----- Given records -----

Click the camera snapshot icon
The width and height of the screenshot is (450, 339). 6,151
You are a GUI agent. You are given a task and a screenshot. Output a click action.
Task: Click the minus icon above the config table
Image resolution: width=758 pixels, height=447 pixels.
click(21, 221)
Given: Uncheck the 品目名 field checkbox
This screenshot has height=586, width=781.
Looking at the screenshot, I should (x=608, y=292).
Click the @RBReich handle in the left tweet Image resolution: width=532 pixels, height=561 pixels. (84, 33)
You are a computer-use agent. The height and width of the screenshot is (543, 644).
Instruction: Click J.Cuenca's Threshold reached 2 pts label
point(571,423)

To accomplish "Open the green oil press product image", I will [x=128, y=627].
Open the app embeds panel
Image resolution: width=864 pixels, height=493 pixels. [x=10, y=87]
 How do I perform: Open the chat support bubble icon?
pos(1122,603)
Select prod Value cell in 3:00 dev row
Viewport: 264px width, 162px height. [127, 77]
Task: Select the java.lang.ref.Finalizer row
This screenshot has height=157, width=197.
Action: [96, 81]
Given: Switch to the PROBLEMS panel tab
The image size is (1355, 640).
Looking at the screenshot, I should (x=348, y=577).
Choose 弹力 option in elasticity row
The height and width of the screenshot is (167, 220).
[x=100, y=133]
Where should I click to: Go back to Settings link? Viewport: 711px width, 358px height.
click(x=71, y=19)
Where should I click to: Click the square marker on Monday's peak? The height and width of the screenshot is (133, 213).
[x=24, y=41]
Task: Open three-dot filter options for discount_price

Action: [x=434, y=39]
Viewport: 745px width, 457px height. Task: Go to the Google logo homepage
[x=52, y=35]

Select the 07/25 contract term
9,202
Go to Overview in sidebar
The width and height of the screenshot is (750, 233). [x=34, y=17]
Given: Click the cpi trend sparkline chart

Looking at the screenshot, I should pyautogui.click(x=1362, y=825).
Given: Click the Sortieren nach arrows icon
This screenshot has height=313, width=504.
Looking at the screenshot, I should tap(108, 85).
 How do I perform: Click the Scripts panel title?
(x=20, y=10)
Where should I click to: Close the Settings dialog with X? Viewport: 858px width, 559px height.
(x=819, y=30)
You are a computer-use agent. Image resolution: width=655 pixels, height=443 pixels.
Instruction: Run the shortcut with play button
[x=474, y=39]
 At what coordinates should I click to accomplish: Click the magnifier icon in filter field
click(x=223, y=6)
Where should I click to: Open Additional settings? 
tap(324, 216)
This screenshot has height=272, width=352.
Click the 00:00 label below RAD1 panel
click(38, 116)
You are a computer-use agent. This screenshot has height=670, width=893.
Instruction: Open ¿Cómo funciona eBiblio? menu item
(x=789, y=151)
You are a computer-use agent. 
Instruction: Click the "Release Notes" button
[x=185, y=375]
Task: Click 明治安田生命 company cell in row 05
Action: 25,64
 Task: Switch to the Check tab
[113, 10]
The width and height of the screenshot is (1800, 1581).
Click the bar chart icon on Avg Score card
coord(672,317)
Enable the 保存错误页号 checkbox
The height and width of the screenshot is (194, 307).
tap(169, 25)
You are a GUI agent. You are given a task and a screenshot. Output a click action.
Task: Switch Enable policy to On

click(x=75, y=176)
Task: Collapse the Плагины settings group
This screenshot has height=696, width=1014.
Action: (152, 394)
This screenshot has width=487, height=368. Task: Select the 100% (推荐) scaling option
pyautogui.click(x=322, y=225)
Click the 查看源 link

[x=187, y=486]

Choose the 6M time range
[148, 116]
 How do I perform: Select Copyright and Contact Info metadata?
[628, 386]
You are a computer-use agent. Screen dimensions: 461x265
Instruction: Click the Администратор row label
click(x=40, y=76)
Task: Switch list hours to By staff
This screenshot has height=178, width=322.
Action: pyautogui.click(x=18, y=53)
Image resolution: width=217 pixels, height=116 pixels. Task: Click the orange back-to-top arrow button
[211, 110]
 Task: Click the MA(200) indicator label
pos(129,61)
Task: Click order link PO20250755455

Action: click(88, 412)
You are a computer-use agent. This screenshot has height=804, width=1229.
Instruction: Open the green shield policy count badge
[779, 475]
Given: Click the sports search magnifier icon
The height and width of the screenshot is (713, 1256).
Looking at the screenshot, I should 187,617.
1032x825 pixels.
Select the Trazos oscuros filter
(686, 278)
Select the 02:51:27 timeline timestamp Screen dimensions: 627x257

-----

> **What the task requires**
Reproduce the entries from the line containing "Open the app embeds panel" through the line containing "(x=819, y=30)", including both of those lines.

> **Exercise solution**
Open the app embeds panel
Image resolution: width=864 pixels, height=493 pixels. [x=10, y=87]
 How do I perform: Open the chat support bubble icon?
pos(1122,603)
Select prod Value cell in 3:00 dev row
Viewport: 264px width, 162px height. [127, 77]
Task: Select the java.lang.ref.Finalizer row
This screenshot has height=157, width=197.
Action: [96, 81]
Given: Switch to the PROBLEMS panel tab
The image size is (1355, 640).
Looking at the screenshot, I should (x=348, y=577).
Choose 弹力 option in elasticity row
The height and width of the screenshot is (167, 220).
[x=100, y=133]
Where should I click to: Go back to Settings link? Viewport: 711px width, 358px height.
click(x=71, y=19)
Where should I click to: Click the square marker on Monday's peak? The height and width of the screenshot is (133, 213).
[x=24, y=41]
Task: Open three-dot filter options for discount_price

Action: [x=434, y=39]
Viewport: 745px width, 457px height. Task: Go to the Google logo homepage
[x=52, y=35]

Select the 07/25 contract term
9,202
Go to Overview in sidebar
The width and height of the screenshot is (750, 233). [x=34, y=17]
Given: Click the cpi trend sparkline chart

Looking at the screenshot, I should pyautogui.click(x=1362, y=825).
Given: Click the Sortieren nach arrows icon
This screenshot has height=313, width=504.
Looking at the screenshot, I should tap(108, 85).
 How do I perform: Click the Scripts panel title?
(x=20, y=10)
Where should I click to: Close the Settings dialog with X? Viewport: 858px width, 559px height.
(x=819, y=30)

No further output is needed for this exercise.